▶ Work order: Go through the entries below and tally each line holding the string "computer". Return the number only.

▶ Materials provided:
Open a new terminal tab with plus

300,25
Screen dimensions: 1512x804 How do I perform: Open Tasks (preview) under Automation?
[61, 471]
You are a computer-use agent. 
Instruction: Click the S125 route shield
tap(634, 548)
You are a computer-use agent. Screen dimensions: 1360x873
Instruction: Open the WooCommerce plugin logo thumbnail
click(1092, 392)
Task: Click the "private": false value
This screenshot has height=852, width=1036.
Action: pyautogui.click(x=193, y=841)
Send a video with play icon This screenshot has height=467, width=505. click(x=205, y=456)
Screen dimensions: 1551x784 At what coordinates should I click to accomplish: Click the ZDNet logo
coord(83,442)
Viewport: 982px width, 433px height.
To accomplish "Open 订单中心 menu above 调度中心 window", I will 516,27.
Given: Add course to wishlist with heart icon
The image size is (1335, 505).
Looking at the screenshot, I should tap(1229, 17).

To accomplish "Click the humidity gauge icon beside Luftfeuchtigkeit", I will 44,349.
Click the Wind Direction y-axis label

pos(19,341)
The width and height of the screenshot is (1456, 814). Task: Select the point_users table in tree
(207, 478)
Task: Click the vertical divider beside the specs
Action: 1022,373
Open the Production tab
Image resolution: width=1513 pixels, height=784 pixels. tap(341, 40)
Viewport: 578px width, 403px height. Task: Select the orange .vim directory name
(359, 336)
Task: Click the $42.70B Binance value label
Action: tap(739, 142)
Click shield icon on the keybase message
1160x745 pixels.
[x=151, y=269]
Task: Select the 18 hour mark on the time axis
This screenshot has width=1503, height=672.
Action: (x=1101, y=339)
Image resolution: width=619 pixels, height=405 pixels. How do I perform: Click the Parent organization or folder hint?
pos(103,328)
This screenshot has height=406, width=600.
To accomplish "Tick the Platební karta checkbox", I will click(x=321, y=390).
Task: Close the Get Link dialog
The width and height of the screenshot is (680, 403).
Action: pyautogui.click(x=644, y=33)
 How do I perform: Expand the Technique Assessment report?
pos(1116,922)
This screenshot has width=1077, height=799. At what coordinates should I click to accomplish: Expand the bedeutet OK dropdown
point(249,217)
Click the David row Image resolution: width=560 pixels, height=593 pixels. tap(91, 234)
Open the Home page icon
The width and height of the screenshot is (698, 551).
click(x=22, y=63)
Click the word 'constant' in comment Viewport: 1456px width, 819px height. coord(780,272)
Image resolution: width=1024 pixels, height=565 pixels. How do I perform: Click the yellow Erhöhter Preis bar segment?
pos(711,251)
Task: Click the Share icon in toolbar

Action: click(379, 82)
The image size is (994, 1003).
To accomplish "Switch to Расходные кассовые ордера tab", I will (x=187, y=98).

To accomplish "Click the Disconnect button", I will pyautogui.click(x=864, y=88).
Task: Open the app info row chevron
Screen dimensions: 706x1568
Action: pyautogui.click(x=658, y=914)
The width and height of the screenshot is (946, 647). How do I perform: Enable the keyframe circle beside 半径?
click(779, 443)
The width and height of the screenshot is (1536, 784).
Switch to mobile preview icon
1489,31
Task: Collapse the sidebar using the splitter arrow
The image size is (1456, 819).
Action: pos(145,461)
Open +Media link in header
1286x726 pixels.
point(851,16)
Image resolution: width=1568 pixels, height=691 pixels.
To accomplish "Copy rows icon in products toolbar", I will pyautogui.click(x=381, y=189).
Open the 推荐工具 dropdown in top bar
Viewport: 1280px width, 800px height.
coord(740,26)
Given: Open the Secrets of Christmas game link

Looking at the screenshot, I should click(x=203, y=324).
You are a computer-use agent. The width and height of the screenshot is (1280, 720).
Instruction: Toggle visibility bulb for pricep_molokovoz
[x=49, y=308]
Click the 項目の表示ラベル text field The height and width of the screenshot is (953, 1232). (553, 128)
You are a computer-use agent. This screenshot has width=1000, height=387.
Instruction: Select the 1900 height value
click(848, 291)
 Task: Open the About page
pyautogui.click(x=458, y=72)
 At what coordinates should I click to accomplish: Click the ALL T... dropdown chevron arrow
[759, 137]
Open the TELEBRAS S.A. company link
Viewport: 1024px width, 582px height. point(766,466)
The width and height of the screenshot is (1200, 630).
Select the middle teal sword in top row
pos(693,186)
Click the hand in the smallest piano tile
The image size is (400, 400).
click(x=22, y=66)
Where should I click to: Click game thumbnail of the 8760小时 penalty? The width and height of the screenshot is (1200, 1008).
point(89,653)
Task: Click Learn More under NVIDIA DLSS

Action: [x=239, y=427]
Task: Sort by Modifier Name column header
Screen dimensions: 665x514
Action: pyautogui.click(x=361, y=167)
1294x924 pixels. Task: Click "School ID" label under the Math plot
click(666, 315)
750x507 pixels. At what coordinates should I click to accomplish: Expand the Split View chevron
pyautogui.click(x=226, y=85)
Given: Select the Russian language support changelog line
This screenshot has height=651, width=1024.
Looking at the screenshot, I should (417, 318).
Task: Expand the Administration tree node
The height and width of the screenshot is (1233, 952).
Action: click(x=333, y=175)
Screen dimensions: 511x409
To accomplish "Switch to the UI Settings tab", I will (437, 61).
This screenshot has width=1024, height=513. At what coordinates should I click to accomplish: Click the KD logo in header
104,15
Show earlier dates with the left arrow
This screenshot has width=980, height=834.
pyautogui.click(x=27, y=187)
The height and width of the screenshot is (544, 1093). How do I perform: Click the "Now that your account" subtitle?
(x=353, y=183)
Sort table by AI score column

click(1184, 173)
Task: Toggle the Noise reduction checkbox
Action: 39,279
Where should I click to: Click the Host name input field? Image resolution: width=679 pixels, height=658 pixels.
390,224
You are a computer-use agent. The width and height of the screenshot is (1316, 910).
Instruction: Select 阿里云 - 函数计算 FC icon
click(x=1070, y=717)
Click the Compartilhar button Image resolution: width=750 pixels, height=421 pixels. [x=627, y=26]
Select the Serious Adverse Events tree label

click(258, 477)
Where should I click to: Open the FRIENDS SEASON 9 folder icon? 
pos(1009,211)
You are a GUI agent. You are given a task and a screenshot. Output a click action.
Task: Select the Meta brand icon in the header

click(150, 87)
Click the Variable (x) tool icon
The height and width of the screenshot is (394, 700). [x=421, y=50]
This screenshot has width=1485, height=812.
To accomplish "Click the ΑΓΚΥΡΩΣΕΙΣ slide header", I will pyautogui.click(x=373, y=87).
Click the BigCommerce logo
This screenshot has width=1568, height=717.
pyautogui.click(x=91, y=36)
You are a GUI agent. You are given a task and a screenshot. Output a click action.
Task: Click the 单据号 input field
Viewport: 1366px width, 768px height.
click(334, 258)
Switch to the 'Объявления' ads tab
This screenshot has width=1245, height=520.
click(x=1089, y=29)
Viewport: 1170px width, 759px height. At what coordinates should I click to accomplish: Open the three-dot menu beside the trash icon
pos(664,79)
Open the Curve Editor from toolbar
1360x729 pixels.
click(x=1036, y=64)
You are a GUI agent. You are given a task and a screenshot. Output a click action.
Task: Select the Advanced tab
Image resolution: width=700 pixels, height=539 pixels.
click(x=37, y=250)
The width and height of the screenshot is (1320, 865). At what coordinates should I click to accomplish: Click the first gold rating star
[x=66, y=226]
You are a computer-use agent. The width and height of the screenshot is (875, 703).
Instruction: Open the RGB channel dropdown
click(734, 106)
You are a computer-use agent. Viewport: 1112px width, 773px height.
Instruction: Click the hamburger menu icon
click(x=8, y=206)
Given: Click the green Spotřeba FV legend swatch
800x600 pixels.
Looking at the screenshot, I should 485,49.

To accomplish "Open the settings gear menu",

▶ Exercise response: 7